Fraud is and always will be a cornerstone of the cybercrime community. The associated economic gains provide substantial motivation for today’s malicious actors, which is reflected in the rampant use of identity and financial theft, and ad fraud. Fraud is, without question, big business. You don’t have to look far to find websites, on both the clear and the darknet, that profit from the sale of your personal information.
Fraud-related cyber criminals are employing an evolving arsenal of tactics and malware designed to engage in these types of activities. What follows is an overview.
Digital fraud — the use of a computer for criminal deception or abuse of web enabled assets that results in financial gain — can be categorized and explained in three groups for the purpose of this blog: basic identity theft with the goal of collecting and selling identifiable information, targeted campaigns focused exclusively on obtaining financial credentials, and fraud that generates artificial traffic for profit.

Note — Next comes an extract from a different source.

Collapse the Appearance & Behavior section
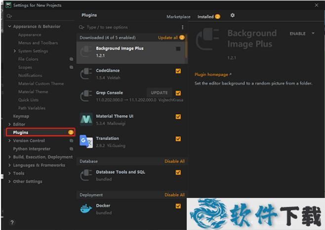The image size is (325, 230). [10, 27]
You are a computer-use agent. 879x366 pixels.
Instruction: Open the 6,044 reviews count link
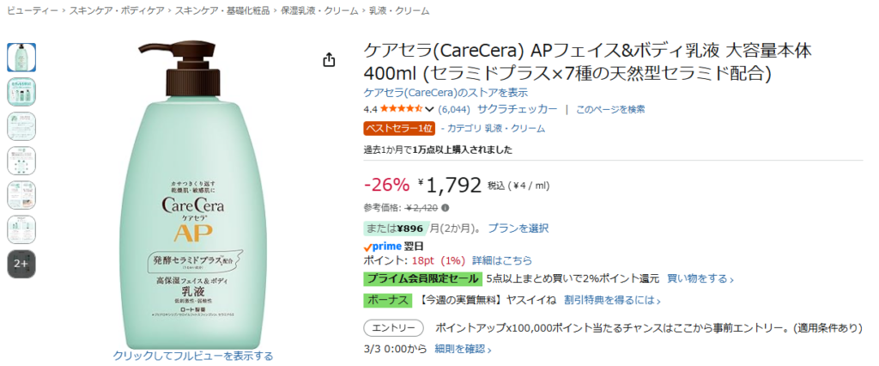pos(453,109)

Digital fraud is its own sub-community consistent with typical hacker profiles. You have consumers dependent on purchasing stolen information to commit additional fraudulent crime, such as making fake credit cards and cashing out accounts, and/or utilizing stolen data to obtain real world documents like identification cards and medical insurance. There are also general hackers, motivated by profit or disruption, who publicly post personally identifiable information that can be easily scraped and used by other criminals. And finally, there are pure vendors who are motivated solely by profit and have the skills to maintain, evade and disrupt at large scales.

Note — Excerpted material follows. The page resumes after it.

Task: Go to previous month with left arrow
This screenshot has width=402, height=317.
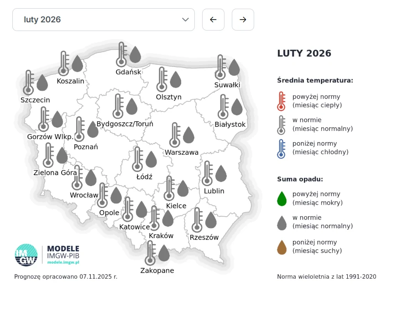Action: [x=213, y=20]
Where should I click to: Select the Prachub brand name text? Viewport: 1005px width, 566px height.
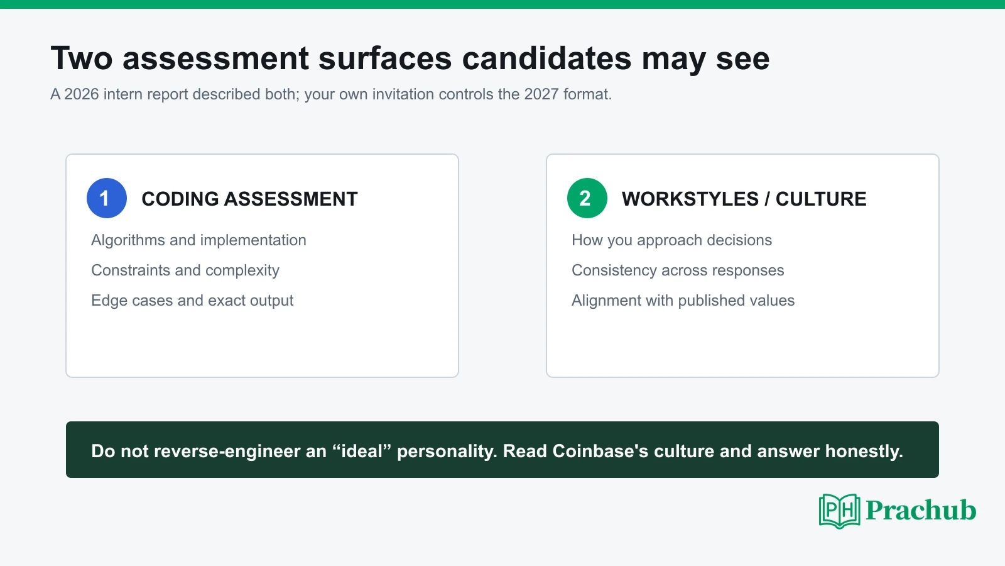click(921, 510)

Typically, botnets — the collection of compromised devices that are often referred to as a bot and controlled by a malicious actor, a.k.a. a “bot herder — are associated with flooding networks and applications with large volumes of traffic. But they also send large volumes of malicious spam, which is leveraged to steal banking credentials or used to conduct ad fraud.

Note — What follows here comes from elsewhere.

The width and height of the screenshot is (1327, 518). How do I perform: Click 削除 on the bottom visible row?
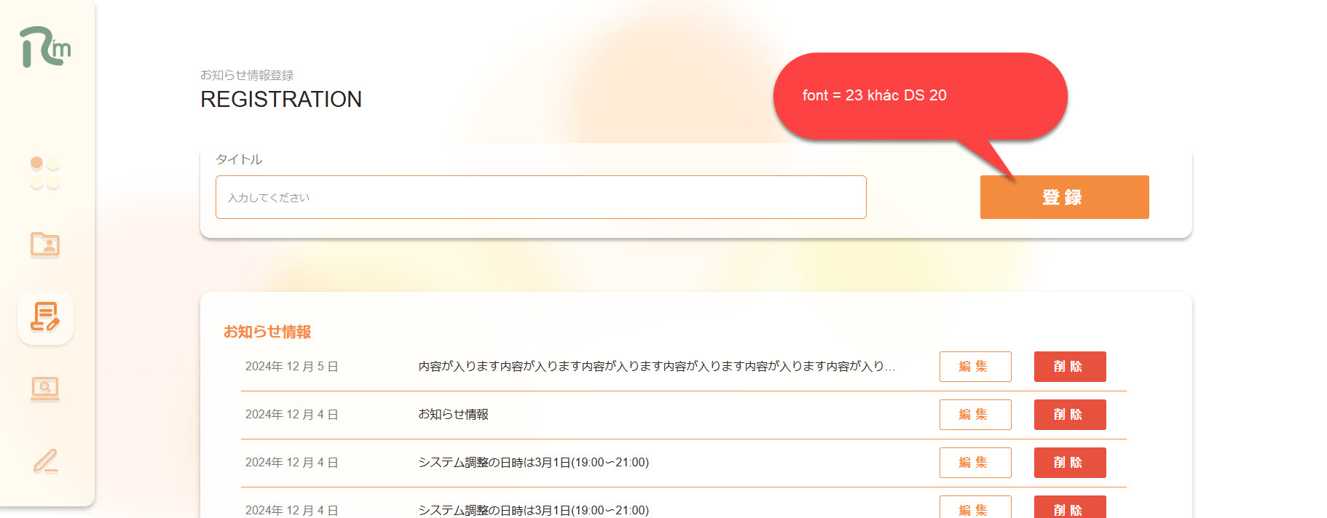pyautogui.click(x=1070, y=508)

However, operating a botnet is not cheap and operators must weigh the risks and expense of operating and maintaining a profitable botnet. Generally, a bot herder has four campaign options (DDoS attacks, spam, banking and ad fraud) with variables consisting of research and vulnerability discovery, infection rate, reinfection rate, maintenance, and consumer demand.
With regards to ad fraud, botnets can produce millions of artificially generated clicks and impressions a day, resulting in a financial profit for the operators. Two recent ad fraud campaigns highlight the effectiveness of botnets:
Ad fraud is a major threat to advertisers, costing them millions of dollars each year. And the threat is not going away, as cyber criminals look for more profitable vectors through various chaining attacks and alteration of the current TTPs at their disposal.
As more IoT devices continue to be connected to the Internet with weak security standards and vulnerable protocols, criminals will find ways to maximize the profit of each infected device. Currently, it appears that criminals are looking to maximize their new efforts and infection rate by targeting insecure or unmaintained IoT devices with a wide variety of payloads, including those designed to mine cryptocurrencies, redirect users’ sessions to phishing pages or conduct ad fraud.